-------- RECORDS PROVIDED

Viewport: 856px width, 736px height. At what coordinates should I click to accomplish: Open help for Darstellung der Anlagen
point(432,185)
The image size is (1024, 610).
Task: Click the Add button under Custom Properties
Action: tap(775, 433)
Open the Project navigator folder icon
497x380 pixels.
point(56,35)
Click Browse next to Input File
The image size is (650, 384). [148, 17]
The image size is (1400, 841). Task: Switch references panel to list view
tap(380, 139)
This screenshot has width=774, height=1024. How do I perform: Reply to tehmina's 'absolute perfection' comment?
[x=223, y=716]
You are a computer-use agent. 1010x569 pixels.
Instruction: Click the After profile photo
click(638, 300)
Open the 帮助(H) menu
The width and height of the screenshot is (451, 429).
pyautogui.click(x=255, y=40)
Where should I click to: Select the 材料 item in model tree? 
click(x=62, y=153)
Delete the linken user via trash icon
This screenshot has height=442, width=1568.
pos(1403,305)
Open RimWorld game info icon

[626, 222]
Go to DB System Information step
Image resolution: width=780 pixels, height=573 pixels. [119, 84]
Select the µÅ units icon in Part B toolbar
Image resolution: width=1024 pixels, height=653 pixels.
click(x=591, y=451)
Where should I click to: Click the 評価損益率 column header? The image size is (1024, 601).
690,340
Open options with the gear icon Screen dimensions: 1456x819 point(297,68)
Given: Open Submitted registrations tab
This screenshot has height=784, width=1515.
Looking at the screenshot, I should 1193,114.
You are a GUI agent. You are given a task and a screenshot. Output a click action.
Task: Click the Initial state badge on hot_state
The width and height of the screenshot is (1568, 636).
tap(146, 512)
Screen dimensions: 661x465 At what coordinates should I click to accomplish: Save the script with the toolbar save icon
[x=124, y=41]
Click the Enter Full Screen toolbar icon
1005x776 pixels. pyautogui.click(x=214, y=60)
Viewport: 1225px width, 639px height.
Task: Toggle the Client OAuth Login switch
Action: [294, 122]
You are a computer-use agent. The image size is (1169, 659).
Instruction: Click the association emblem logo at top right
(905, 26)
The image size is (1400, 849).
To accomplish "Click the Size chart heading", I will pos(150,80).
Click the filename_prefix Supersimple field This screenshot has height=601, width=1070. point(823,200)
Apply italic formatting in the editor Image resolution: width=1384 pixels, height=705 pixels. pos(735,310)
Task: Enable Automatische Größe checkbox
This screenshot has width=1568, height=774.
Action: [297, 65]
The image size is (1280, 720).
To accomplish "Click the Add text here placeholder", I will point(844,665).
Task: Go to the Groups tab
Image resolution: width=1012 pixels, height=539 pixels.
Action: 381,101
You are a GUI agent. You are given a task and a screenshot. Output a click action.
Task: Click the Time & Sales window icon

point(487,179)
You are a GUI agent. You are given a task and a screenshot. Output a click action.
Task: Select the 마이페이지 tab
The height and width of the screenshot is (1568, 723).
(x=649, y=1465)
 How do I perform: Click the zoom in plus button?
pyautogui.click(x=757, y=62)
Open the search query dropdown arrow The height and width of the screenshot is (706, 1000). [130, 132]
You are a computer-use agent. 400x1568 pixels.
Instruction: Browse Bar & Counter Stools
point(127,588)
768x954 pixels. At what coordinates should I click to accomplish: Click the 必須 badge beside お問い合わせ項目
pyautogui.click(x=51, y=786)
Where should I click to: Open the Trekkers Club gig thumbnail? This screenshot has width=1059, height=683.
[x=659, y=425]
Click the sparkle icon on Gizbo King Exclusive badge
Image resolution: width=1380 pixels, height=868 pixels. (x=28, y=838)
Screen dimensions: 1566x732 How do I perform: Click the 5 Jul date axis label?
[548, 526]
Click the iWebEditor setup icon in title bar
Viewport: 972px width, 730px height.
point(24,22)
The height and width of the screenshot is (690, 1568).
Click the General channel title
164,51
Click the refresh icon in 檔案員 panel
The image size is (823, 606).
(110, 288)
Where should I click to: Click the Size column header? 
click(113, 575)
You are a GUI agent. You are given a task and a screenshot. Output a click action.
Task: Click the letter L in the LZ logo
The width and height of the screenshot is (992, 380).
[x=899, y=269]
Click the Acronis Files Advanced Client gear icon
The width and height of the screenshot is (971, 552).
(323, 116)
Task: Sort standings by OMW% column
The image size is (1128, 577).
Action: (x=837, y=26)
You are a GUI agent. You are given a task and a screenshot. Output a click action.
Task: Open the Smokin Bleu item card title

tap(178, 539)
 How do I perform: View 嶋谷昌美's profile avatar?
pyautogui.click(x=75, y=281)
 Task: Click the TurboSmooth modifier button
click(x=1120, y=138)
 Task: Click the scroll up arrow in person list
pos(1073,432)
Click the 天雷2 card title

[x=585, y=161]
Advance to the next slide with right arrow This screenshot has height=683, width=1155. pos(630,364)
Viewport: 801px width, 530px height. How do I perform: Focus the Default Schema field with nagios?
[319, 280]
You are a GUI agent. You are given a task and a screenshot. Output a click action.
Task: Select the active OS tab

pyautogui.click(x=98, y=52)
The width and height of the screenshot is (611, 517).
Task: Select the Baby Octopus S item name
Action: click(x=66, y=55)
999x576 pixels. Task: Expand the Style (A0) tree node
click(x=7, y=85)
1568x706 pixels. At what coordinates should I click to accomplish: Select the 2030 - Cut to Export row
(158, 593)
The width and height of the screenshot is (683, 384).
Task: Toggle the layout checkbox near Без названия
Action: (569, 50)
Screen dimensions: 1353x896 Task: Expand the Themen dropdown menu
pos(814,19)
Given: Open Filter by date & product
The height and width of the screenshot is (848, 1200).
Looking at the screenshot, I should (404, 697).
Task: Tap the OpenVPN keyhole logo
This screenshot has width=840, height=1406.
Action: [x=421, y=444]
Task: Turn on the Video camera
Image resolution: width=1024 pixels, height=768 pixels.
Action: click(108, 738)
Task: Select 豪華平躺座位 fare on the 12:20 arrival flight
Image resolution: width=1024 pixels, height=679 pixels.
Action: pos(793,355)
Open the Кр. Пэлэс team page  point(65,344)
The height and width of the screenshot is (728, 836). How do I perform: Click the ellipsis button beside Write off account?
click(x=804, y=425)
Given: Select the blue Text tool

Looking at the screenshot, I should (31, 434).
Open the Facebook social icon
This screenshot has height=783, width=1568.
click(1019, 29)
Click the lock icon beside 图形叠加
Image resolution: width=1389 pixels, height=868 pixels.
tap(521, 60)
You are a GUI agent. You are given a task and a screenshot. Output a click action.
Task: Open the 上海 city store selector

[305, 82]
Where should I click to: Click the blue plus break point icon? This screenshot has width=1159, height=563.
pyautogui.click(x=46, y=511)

----------------

> **ASSIGNMENT**
Your answer must be a copy of every line in the data above that holds the string "computer".

> **ANSWER TO THE EXERCISE**
You are a computer-use agent. 1010x569 pixels.
You are a computer-use agent. The image size is (1169, 659).
You are a computer-use agent. 400x1568 pixels.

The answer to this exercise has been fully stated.